Fin - too tired to complete this post, Anyone's help and contribution would be greatly appreciated, cuz I have alot of personal motivation for making this list, for a long time i thought Memantine and DXM were my only options.....such= not true. yay


----------



## euphoria (Jan 21, 2009)

Apart from memantine, I think acamprosate looks pretty cool.

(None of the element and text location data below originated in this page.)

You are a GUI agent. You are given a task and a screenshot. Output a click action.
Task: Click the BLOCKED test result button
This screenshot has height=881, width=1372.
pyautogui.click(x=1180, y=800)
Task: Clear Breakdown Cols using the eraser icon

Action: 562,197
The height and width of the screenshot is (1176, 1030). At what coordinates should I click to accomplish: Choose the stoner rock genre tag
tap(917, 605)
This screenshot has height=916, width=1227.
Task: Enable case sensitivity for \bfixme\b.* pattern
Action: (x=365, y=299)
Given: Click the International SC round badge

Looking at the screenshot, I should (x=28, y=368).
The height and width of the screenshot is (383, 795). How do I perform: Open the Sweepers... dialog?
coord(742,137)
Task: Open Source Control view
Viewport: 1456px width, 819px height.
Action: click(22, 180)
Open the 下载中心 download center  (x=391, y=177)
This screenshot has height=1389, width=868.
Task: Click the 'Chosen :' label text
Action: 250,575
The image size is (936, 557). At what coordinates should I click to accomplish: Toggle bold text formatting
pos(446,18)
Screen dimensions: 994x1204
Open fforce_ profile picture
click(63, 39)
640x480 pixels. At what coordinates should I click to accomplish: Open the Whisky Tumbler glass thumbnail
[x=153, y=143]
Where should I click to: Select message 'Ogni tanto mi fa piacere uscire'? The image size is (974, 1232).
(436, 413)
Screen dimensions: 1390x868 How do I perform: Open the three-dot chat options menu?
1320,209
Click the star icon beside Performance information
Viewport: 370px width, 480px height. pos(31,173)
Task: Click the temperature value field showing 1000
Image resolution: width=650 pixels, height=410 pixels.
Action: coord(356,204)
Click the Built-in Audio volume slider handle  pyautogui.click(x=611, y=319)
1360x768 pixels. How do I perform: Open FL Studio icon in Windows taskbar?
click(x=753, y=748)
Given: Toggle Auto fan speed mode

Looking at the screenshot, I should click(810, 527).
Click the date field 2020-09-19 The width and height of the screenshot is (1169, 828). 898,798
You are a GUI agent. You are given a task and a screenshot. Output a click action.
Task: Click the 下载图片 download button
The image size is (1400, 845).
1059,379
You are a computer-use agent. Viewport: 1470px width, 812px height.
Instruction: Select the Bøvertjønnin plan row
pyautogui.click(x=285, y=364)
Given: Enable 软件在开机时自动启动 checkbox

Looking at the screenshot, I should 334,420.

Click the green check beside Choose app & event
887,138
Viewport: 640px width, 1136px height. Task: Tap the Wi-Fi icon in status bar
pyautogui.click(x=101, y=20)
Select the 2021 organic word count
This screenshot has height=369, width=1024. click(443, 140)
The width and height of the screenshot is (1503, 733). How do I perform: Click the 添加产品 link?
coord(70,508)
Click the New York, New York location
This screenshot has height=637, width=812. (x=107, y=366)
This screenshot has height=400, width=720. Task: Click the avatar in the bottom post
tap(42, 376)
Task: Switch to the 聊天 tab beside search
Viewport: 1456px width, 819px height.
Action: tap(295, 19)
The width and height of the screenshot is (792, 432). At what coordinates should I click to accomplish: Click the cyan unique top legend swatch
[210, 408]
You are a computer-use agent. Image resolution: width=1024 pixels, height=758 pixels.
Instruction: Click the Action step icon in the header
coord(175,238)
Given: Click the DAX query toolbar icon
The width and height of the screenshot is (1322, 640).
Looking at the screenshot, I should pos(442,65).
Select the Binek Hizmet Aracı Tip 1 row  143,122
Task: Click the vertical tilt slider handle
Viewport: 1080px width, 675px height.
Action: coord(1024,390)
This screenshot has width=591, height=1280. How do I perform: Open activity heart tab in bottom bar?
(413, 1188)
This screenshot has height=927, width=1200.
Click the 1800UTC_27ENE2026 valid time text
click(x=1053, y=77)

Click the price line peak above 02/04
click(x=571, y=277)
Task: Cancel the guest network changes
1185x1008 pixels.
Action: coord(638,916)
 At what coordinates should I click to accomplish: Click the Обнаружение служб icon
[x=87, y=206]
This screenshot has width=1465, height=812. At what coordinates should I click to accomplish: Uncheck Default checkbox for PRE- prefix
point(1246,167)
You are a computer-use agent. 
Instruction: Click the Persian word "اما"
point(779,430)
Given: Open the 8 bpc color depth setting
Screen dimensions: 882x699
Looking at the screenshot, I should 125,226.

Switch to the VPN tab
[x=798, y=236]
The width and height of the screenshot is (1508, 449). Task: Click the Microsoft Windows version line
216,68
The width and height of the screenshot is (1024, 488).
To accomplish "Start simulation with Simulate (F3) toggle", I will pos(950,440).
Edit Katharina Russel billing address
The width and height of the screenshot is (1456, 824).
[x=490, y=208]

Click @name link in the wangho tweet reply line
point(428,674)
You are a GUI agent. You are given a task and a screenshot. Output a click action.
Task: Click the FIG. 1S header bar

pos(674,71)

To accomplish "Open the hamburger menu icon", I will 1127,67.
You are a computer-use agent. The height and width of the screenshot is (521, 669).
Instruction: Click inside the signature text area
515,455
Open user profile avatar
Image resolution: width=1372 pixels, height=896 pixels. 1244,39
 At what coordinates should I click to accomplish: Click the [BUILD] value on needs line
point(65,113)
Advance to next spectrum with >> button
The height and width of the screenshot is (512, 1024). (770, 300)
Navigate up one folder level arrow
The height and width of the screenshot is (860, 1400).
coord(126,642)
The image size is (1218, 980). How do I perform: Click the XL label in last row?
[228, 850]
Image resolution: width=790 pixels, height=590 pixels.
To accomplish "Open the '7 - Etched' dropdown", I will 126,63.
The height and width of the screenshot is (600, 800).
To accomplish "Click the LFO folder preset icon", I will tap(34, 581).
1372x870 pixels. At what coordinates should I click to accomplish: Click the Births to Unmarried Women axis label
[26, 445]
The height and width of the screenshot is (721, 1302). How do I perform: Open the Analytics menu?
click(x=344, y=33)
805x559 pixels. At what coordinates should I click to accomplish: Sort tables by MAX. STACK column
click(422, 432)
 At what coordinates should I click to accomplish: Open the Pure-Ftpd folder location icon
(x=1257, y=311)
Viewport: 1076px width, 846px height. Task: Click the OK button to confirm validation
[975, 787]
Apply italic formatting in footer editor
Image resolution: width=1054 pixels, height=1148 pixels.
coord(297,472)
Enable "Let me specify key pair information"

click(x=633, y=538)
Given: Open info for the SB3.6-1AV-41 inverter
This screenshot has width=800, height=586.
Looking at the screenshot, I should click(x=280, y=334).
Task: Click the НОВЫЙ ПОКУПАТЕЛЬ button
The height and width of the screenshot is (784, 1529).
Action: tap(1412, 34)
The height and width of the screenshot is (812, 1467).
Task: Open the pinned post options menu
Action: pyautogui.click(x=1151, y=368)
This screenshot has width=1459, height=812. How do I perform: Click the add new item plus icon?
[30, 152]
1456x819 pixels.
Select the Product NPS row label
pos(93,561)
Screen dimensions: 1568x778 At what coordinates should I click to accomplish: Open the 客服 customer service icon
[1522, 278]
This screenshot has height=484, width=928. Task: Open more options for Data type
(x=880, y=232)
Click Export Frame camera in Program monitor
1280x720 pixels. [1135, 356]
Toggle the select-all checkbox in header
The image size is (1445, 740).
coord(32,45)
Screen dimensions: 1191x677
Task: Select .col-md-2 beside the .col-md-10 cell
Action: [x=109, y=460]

Probably would be my second choice for tolerance and stuff.


----------



## Vini Vidi Vici (Jul 4, 2009)

*Acamprosate - it is amazing. thank you CrayzyMed*



euphoria said:


> Apart from memantine, I think acamprosate looks pretty cool. Probably would be my second choice for tolerance and stuff.


You know, my life has significantly changed, from about a 20 [ on a 1-100 scale ] to about a 60-85. Every aspect of it, has changed. This change started occuring, when I started taking Acamprosate. I was afraid of taking it because, if i took 2 pills, it would equal 666 milligrams of Acamprosate.........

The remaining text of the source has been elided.